Work item
Each entry must be duplicated precisely, with nothing left out.

--- START ---

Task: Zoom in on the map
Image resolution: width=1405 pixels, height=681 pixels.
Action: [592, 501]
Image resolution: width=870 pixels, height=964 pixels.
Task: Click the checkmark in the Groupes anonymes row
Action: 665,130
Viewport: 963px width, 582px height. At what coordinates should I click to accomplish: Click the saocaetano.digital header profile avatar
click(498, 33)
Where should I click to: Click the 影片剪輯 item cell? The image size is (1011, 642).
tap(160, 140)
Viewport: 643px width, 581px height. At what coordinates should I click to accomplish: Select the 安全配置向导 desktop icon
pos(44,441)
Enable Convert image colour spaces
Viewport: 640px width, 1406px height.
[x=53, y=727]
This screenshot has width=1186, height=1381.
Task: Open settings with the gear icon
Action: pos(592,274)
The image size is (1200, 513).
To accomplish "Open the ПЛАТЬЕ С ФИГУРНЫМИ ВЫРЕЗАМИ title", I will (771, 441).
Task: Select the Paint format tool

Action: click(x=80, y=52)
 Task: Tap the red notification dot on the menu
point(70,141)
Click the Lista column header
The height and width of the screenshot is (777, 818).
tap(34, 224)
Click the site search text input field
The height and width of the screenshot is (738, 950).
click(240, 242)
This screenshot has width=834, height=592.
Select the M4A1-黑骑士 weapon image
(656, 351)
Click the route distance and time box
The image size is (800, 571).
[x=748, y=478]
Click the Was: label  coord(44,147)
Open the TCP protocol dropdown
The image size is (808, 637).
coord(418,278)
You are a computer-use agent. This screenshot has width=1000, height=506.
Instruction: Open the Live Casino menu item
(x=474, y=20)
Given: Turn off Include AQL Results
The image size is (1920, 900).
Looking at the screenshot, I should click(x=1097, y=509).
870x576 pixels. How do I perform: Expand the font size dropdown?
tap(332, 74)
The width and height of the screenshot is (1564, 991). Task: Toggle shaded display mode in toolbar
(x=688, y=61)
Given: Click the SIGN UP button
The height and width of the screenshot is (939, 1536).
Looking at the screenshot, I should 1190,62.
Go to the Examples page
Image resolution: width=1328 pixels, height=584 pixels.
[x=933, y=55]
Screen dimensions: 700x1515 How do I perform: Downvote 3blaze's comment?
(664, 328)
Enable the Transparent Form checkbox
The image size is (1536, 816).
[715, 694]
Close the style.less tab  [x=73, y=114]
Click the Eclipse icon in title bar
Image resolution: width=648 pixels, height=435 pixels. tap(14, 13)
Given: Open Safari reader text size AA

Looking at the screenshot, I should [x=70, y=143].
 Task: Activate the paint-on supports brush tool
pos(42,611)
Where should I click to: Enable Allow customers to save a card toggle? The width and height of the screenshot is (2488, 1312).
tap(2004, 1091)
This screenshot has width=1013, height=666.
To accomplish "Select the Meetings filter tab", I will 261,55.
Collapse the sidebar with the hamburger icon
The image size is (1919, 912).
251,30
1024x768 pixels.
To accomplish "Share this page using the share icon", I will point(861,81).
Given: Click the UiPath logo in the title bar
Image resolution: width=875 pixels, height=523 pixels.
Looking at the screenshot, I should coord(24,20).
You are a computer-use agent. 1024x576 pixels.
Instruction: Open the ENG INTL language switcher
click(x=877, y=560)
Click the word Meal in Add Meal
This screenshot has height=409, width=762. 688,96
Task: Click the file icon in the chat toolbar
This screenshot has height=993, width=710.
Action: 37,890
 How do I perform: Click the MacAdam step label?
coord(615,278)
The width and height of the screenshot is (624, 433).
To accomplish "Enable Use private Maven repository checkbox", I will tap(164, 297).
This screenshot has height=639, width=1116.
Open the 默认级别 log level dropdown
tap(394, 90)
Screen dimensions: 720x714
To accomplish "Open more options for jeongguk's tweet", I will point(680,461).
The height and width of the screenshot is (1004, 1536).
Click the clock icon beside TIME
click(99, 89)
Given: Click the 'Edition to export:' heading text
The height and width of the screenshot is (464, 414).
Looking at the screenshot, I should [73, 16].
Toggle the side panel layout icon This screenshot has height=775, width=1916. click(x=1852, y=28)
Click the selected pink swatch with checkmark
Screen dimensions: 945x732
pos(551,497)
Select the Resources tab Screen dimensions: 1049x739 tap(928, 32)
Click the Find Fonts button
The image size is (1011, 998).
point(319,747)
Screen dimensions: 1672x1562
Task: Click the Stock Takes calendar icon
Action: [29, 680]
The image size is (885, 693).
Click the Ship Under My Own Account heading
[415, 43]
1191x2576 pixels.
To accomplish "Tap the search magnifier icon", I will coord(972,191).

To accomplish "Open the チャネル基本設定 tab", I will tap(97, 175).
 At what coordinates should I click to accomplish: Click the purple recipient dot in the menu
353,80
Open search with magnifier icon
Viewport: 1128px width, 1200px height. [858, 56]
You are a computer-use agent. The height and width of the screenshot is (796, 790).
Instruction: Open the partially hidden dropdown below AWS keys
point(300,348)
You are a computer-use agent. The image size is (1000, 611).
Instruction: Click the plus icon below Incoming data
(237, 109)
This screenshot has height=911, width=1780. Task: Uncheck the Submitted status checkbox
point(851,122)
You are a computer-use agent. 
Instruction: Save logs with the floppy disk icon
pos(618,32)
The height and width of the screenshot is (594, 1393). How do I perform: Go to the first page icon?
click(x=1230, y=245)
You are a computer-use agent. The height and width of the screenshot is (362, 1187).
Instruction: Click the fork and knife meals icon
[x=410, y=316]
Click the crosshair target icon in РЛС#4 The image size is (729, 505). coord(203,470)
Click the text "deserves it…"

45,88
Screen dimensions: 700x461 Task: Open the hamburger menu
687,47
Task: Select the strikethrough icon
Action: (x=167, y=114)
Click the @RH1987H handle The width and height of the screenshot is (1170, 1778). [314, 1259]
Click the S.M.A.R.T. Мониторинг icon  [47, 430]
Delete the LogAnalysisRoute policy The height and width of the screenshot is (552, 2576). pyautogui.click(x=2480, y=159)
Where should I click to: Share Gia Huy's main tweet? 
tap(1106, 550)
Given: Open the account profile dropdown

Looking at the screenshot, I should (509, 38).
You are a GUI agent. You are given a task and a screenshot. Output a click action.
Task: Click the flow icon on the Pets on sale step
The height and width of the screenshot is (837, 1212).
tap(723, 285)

--- END ---

Answer to this problem
Task: Zoom in on the map
Image resolution: width=1405 pixels, height=681 pixels.
Action: [592, 501]
Image resolution: width=870 pixels, height=964 pixels.
Task: Click the checkmark in the Groupes anonymes row
Action: 665,130
Viewport: 963px width, 582px height. At what coordinates should I click to accomplish: Click the saocaetano.digital header profile avatar
click(498, 33)
Where should I click to: Click the 影片剪輯 item cell? The image size is (1011, 642).
tap(160, 140)
Viewport: 643px width, 581px height. At what coordinates should I click to accomplish: Select the 安全配置向导 desktop icon
pos(44,441)
Enable Convert image colour spaces
Viewport: 640px width, 1406px height.
[x=53, y=727]
This screenshot has width=1186, height=1381.
Task: Open settings with the gear icon
Action: pos(592,274)
The image size is (1200, 513).
To accomplish "Open the ПЛАТЬЕ С ФИГУРНЫМИ ВЫРЕЗАМИ title", I will (771, 441).
Task: Select the Paint format tool

Action: click(x=80, y=52)
 Task: Tap the red notification dot on the menu
point(70,141)
Click the Lista column header
The height and width of the screenshot is (777, 818).
tap(34, 224)
Click the site search text input field
The height and width of the screenshot is (738, 950).
click(240, 242)
This screenshot has width=834, height=592.
Select the M4A1-黑骑士 weapon image
(656, 351)
Click the route distance and time box
The image size is (800, 571).
[x=748, y=478]
Click the Was: label  coord(44,147)
Open the TCP protocol dropdown
The image size is (808, 637).
coord(418,278)
You are a computer-use agent. This screenshot has width=1000, height=506.
Instruction: Open the Live Casino menu item
(x=474, y=20)
Given: Turn off Include AQL Results
The image size is (1920, 900).
Looking at the screenshot, I should click(x=1097, y=509).
870x576 pixels. How do I perform: Expand the font size dropdown?
tap(332, 74)
The width and height of the screenshot is (1564, 991). Task: Toggle shaded display mode in toolbar
(x=688, y=61)
Given: Click the SIGN UP button
The height and width of the screenshot is (939, 1536).
Looking at the screenshot, I should 1190,62.
Go to the Examples page
Image resolution: width=1328 pixels, height=584 pixels.
[x=933, y=55]
Screen dimensions: 700x1515 How do I perform: Downvote 3blaze's comment?
(664, 328)
Enable the Transparent Form checkbox
The image size is (1536, 816).
[715, 694]
Close the style.less tab  [x=73, y=114]
Click the Eclipse icon in title bar
Image resolution: width=648 pixels, height=435 pixels. tap(14, 13)
Given: Open Safari reader text size AA

Looking at the screenshot, I should [x=70, y=143].
 Task: Activate the paint-on supports brush tool
pos(42,611)
Where should I click to: Enable Allow customers to save a card toggle? The width and height of the screenshot is (2488, 1312).
tap(2004, 1091)
This screenshot has width=1013, height=666.
To accomplish "Select the Meetings filter tab", I will 261,55.
Collapse the sidebar with the hamburger icon
The image size is (1919, 912).
251,30
1024x768 pixels.
To accomplish "Share this page using the share icon", I will point(861,81).
Given: Click the UiPath logo in the title bar
Image resolution: width=875 pixels, height=523 pixels.
Looking at the screenshot, I should coord(24,20).
You are a computer-use agent. 1024x576 pixels.
Instruction: Open the ENG INTL language switcher
click(x=877, y=560)
Click the word Meal in Add Meal
This screenshot has height=409, width=762. 688,96
Task: Click the file icon in the chat toolbar
This screenshot has height=993, width=710.
Action: 37,890
 How do I perform: Click the MacAdam step label?
coord(615,278)
The width and height of the screenshot is (624, 433).
To accomplish "Enable Use private Maven repository checkbox", I will tap(164, 297).
This screenshot has height=639, width=1116.
Open the 默认级别 log level dropdown
tap(394, 90)
Screen dimensions: 720x714
To accomplish "Open more options for jeongguk's tweet", I will point(680,461).
The height and width of the screenshot is (1004, 1536).
Click the clock icon beside TIME
click(99, 89)
Given: Click the 'Edition to export:' heading text
The height and width of the screenshot is (464, 414).
Looking at the screenshot, I should [73, 16].
Toggle the side panel layout icon This screenshot has height=775, width=1916. click(x=1852, y=28)
Click the selected pink swatch with checkmark
Screen dimensions: 945x732
pos(551,497)
Select the Resources tab Screen dimensions: 1049x739 tap(928, 32)
Click the Find Fonts button
The image size is (1011, 998).
point(319,747)
Screen dimensions: 1672x1562
Task: Click the Stock Takes calendar icon
Action: [29, 680]
The image size is (885, 693).
Click the Ship Under My Own Account heading
[415, 43]
1191x2576 pixels.
To accomplish "Tap the search magnifier icon", I will coord(972,191).

To accomplish "Open the チャネル基本設定 tab", I will tap(97, 175).
 At what coordinates should I click to accomplish: Click the purple recipient dot in the menu
353,80
Open search with magnifier icon
Viewport: 1128px width, 1200px height. [858, 56]
You are a computer-use agent. The height and width of the screenshot is (796, 790).
Instruction: Open the partially hidden dropdown below AWS keys
point(300,348)
You are a computer-use agent. The image size is (1000, 611).
Instruction: Click the plus icon below Incoming data
(237, 109)
This screenshot has height=911, width=1780. Task: Uncheck the Submitted status checkbox
point(851,122)
You are a computer-use agent. 
Instruction: Save logs with the floppy disk icon
pos(618,32)
The height and width of the screenshot is (594, 1393). How do I perform: Go to the first page icon?
click(x=1230, y=245)
You are a computer-use agent. The height and width of the screenshot is (362, 1187).
Instruction: Click the fork and knife meals icon
[x=410, y=316]
Click the crosshair target icon in РЛС#4 The image size is (729, 505). coord(203,470)
Click the text "deserves it…"

45,88
Screen dimensions: 700x461 Task: Open the hamburger menu
687,47
Task: Select the strikethrough icon
Action: (x=167, y=114)
Click the @RH1987H handle The width and height of the screenshot is (1170, 1778). [314, 1259]
Click the S.M.A.R.T. Мониторинг icon  [47, 430]
Delete the LogAnalysisRoute policy The height and width of the screenshot is (552, 2576). pyautogui.click(x=2480, y=159)
Where should I click to: Share Gia Huy's main tweet? 
tap(1106, 550)
Given: Open the account profile dropdown

Looking at the screenshot, I should (509, 38).
You are a GUI agent. You are given a task and a screenshot. Output a click action.
Task: Click the flow icon on the Pets on sale step
The height and width of the screenshot is (837, 1212).
tap(723, 285)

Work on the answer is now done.